Brief A:
According to the text on Euler's identity, what does the identity link?
Brief B:
Write out the text on Euler's identity from "This produces Euler's" up to and including "difficult to overstate.", swapping "remarkable" for "striking".

Obviously we begin thinking about circles, trigonometry, and sine and cosine.
In fact, it looks like the real component of $e^{ix}$ might be the same as $cosin(x)$, and the imaginary part is $sin(x)$.

The Jewel

This produces Euler's famous identity

$$e^{ix} = cos(x) + i \hspace{.5cm} sin(x)$$

Many people call this the most amazing identity/equation of all time. Richard Feynam called it "our jewel".
It links algebra and trigonometry. It is a truly remarkable result and its importance is difficult to overstate.

The next phase of this exploration is to see if trigometry and calculus allow us to check Euler's equation.

Now we have those two results we can use MacLaurin's series to express these functions as a polynomial series.

MacLaurin's series expresses a function as follows... $$f(x)= f(0)\frac{x^0}{0!}+ f'(0)\frac{x^1}{1!} + f''(0)\frac{x^2}{2!} + f'''(0)\frac{x^3}{3!} + ...$$ where each prime represents a differentiation with respect to x.

For $cos(x)$ $$ cos(x) = cos(0)\frac{x^0}{0!} - sin(0)\frac{x^1}{1!} - cos(0)\frac{x^2}{2!} + sin(0) \frac{x^3}{3!} + cos(0)\frac{x^4}{4!} - sin(0) \frac{x^5}{5!} + ......$$ $$ cos(x) = 1 - \frac{x^2}{2!} + \frac{x^4}{4!} - \frac{x^6}{6!}+ ...$$

How do I show the polynomial series for $cos(x)$ without MacLaurin. Let us consider a triangle drawn inside a circle of radius 1 and central angle $x$. The area of said triangle is $1/2 r \times r \times sin(x)$. We know that if we divide the circle into $N$ triangles, the combined area of the triangles is (x is replaced by $2 \pi/N)$. $$ A = N \times \frac{1}{2} r^2 sin(\frac{2 \pi}{N})$$. Reverting to $x$. $$A = \lim_{N \to \infty} N \frac{1}{2} r^2 sin(x)$$ $$sin(x) = \lim_{N \to \infty} \frac{\pi r^2}{N \frac{1}{2} r^2}$$ $$ sin(x) = \lim_{N \to \infty}\frac{2 \pi}{N}$$
I have successfully shown that when $x$ $sin(x)=x$.

Data provided:
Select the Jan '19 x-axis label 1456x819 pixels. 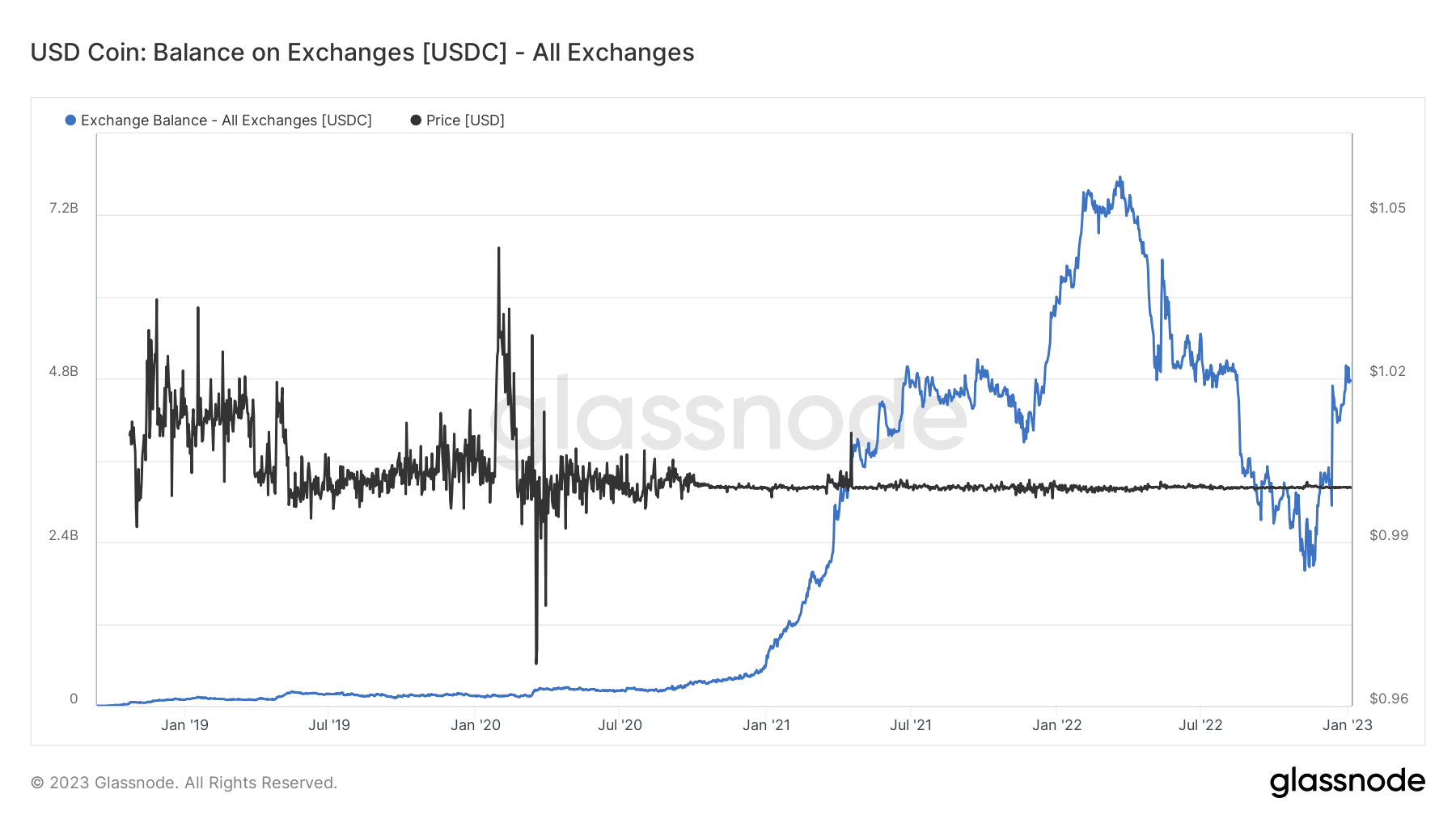[x=184, y=725]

Finished answer A:
It links algebra and trigonometry.

Finished answer B:
This produces Euler's famous identity

$$e^{ix} = cos(x) + i \hspace{.5cm} sin(x)$$

Many people call this the most amazing identity/equation of all time. Richard Feynam called it "our jewel".
It links algebra and trigonometry. It is a truly striking result and its importance is difficult to overstate.